A cell culture analogue of rodent physiology: Application to naphthalene toxicology

Abstract

The difficulties of large-scale animal testing of compounds has spurred development of in vitro testing methods and physiologically based pharmacokinetic models (PBPK). In existing in vitro methods, tissue interactions occurring in vivo are not reproduced accurately and in PBPKs the a priori prediction of metabolism is difficult. Through development of a multicompartmental, multiple cell type bioreactor system these limitations can be circumvented. A cell culture analogue (CCA) of a PBPK was developed. The CCA contains multiple chambers, each of which represents a tissue or group of similar tissues as specified in the PBPK. Proof-of-concept experiments were done using naphthalene as a model.

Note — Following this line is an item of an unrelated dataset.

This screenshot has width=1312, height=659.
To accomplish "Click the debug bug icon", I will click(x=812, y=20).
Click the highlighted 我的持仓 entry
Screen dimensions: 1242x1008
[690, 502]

Naphthalene is converted into naphthalene oxide and the circulation of this reactive metabolite from the liver to lung is a possible mechanism for lung injury. A CCA with liver, lung and other tissue compartments was constructed. This system was used in conjunction with cultured H4IIE rat hepatoma cells and L2 rat lung cells to study the importance of circulated naphthalene metabolites (presumably naphthalene oxides) on lung cell toxicity in rodents. By increasing the number of cells and/or inducing cytochrome P-450 activity in the liver compartment, lung cell mortality was increased. Glutathione depletion in the lung and liver cells was also observed. These results indicate that the CCA is a potentially useful concept for studying the action of compounds with reactive metabolites.